YOUR GOAL >> Using the data below, return the stretch from the line that contains "Congresos (391, 166)" through the line that contains "Cómo ha cambiado", both included, exactly as it stands and nothing beyond it.

RECORDS TO PROCESS >>
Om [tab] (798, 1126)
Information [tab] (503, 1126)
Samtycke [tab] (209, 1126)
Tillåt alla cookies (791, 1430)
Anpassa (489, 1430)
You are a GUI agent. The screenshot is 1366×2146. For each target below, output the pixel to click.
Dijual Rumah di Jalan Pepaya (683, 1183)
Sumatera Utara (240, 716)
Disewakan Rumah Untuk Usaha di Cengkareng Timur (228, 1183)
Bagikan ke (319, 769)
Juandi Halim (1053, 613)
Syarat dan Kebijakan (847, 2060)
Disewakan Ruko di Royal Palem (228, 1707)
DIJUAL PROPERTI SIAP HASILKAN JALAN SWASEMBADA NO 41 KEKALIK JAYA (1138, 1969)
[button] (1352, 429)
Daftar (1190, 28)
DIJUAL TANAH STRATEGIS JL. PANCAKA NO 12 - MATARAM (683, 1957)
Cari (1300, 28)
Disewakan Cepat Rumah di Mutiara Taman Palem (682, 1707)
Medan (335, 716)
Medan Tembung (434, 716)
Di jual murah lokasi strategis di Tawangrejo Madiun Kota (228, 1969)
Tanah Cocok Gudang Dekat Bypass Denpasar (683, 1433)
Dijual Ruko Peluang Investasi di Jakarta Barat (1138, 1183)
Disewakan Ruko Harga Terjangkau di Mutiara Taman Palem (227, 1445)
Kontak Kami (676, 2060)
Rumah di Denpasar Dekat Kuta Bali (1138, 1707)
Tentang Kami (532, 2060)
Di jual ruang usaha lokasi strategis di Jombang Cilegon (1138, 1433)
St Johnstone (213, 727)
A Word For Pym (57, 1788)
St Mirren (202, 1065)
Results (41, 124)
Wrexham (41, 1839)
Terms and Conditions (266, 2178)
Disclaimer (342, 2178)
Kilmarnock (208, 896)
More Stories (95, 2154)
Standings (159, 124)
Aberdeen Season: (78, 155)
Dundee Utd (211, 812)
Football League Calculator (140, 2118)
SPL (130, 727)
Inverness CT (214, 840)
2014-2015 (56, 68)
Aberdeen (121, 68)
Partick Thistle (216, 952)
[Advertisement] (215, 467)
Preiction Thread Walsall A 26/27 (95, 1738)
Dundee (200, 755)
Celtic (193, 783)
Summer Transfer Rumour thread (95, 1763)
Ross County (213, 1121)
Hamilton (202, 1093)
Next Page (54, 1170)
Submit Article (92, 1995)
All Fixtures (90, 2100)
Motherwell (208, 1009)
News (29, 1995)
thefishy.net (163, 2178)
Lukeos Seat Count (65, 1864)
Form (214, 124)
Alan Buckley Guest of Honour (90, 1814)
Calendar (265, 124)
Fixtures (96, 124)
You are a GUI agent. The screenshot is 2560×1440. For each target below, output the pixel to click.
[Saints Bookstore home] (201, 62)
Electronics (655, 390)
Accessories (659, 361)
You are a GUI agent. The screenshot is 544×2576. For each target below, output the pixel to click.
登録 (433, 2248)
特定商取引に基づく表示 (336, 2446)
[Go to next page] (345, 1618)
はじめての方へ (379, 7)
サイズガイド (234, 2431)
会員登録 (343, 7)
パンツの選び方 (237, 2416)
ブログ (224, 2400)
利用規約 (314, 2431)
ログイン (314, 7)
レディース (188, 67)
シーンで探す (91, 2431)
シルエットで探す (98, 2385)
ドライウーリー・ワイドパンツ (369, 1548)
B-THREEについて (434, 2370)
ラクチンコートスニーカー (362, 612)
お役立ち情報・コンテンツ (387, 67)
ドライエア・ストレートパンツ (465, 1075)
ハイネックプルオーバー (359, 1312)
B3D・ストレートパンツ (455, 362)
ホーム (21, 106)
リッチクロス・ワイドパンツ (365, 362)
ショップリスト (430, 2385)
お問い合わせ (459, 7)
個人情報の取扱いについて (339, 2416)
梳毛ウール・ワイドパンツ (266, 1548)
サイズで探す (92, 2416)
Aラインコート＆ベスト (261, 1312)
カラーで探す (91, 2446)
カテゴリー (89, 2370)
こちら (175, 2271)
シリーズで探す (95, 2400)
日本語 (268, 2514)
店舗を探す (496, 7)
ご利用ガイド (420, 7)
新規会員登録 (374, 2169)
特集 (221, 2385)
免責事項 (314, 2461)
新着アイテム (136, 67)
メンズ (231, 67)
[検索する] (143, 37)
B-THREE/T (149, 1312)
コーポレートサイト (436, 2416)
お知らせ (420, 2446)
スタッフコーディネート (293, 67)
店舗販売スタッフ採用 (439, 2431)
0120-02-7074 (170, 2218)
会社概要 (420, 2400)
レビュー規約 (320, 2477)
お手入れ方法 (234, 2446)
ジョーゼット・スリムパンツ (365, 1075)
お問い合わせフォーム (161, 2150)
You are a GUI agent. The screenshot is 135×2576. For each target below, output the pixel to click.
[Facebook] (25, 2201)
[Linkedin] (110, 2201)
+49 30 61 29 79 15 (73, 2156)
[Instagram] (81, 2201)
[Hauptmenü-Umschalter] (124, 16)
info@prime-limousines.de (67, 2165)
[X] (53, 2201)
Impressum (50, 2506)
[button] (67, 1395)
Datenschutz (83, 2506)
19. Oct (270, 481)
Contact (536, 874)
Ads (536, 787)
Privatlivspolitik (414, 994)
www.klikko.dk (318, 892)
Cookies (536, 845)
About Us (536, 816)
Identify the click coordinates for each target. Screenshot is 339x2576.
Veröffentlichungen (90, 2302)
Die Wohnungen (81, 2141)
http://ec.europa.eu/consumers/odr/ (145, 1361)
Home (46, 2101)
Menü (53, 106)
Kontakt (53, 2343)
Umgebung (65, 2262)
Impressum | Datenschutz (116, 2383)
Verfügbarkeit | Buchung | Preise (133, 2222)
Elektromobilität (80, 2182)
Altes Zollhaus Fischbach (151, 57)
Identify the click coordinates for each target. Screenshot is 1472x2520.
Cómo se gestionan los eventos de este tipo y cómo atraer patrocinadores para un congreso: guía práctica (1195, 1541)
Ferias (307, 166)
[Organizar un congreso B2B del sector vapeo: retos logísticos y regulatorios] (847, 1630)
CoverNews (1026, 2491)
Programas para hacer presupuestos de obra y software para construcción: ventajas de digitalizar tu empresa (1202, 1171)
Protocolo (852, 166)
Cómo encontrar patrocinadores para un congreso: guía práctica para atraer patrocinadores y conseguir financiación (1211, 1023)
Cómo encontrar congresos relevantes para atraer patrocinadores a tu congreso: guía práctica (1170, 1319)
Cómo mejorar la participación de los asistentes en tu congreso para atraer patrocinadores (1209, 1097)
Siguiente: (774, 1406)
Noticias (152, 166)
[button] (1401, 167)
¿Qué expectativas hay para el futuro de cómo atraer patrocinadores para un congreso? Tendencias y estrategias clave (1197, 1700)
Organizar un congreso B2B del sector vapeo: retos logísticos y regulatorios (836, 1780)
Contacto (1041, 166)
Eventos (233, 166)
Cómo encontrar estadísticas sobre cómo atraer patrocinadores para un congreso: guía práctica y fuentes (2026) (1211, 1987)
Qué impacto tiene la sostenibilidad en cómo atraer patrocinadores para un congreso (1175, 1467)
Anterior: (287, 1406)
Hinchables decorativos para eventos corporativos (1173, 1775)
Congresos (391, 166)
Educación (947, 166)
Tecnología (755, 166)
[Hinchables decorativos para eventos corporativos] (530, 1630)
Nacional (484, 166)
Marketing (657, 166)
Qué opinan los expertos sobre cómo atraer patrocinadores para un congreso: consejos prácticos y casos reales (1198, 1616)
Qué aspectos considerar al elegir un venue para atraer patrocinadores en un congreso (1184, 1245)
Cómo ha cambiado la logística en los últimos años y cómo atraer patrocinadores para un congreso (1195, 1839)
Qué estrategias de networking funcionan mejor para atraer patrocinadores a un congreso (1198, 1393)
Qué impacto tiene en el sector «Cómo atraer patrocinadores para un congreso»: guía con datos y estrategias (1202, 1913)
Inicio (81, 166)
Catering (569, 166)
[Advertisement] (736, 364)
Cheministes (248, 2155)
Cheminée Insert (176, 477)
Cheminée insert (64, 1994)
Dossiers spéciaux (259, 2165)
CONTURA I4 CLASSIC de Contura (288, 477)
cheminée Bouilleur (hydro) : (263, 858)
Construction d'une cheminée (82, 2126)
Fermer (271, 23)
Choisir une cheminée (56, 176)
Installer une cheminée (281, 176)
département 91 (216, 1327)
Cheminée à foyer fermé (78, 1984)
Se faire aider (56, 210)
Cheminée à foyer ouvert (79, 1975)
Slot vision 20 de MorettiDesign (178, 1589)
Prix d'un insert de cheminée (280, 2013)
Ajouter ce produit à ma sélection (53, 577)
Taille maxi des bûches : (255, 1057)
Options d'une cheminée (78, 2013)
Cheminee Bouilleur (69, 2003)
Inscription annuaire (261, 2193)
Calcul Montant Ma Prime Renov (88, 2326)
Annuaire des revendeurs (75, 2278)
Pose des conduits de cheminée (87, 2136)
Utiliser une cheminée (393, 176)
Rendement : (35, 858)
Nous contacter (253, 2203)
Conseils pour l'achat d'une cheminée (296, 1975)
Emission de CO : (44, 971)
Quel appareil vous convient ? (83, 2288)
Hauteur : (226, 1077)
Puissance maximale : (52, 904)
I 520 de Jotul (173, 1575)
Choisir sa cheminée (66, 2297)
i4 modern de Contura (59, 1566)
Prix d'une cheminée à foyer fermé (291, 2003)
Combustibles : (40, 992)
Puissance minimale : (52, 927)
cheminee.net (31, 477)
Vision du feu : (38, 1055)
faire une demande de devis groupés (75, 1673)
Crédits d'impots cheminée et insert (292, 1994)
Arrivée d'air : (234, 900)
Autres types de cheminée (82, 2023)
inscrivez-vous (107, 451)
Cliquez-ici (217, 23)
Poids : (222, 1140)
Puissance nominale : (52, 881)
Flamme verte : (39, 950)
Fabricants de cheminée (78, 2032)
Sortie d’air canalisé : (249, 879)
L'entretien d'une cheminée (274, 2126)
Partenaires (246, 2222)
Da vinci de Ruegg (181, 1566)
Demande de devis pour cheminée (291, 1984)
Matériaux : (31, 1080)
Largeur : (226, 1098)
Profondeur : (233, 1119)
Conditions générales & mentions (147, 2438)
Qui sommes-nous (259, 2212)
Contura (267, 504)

COMPLETED TASK >>
Congresos (391, 166)
Educación (947, 166)
Tecnología (755, 166)
[Hinchables decorativos para eventos corporativos] (530, 1630)
Nacional (484, 166)
Marketing (657, 166)
Qué opinan los expertos sobre cómo atraer patrocinadores para un congreso: consejos prácticos y casos reales (1198, 1616)
Qué aspectos considerar al elegir un venue para atraer patrocinadores en un congreso (1184, 1245)
Cómo ha cambiado la logística en los últimos años y cómo atraer patrocinadores para un congreso (1195, 1839)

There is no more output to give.